This is not a perfect world we live in and few of us are perfect and free from vices. There is, however, a difference between imperfections and either addiction and/or mental illness that could impair a person’s ability to parent their children. Often, when these issues arise, we try to build safeguards into agreements to protect the children where there is a history of alcoholism, drug abuse or significant mental illness.
These are always tricky cases because the infirm party often (1) is in denial or at least downplays the severity of the issue, (2) doesn’t want their problem in writing in a written agreement; (3) there is no agreement as to whether there even is a problem; etc. As such, there are times that we do our best to put as much teeth as possible into agreements to avoid the cost of trial, not over the actual parenting time, but the protections to be put in place when someone falls off the wagon. With compromise, however, comes the chance, not necessarily of actual risk to the children (thought that certainly is possible too) but the possibility of putting the kids in danger and being left to fix a problem after damage has been done.

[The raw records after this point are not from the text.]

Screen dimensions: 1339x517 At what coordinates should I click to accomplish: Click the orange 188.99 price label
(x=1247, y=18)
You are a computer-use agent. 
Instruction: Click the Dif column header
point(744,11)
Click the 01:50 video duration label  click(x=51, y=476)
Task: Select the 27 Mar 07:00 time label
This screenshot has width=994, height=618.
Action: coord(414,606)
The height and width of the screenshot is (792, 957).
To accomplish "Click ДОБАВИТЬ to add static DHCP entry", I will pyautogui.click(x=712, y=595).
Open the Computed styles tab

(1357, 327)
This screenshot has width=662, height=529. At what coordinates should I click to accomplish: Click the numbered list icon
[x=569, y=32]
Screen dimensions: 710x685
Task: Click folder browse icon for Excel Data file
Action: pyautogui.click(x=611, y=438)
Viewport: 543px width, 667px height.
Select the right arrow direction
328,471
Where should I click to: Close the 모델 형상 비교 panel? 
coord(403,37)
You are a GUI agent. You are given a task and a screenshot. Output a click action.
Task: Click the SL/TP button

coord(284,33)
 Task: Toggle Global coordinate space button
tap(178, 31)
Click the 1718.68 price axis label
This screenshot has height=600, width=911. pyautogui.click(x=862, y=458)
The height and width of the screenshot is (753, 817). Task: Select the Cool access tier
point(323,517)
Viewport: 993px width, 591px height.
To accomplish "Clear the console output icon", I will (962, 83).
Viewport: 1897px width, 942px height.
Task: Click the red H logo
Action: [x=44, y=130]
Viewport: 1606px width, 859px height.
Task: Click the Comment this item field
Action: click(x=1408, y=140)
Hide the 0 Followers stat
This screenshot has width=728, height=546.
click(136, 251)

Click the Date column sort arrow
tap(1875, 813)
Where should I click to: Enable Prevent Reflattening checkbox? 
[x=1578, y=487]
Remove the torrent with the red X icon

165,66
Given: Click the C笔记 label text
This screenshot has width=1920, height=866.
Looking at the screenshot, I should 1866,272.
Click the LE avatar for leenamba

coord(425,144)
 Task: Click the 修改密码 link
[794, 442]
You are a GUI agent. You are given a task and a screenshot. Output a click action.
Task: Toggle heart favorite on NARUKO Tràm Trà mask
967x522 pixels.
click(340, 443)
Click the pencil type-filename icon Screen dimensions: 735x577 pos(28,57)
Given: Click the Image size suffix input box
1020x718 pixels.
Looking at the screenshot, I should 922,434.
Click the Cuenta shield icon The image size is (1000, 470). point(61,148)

The title of this post is came to me after reading the Y.A.B. v. A.C.B. unreported Appellate Division decision released on November 28, 2012. In that case, despite evidence that he former husband, who had acknowledged alcohol issues, may have been drinking (private investigator reports showing him buying alcohol, Facebook pictures of him holding a beer and a Certification from an ex-girlfriend regarding the husband’s alcohol use), and protective language in the agreement, not only was his parenting time not meaningfully curtailed, but the ex-wife was seriously chastised for bringing her application.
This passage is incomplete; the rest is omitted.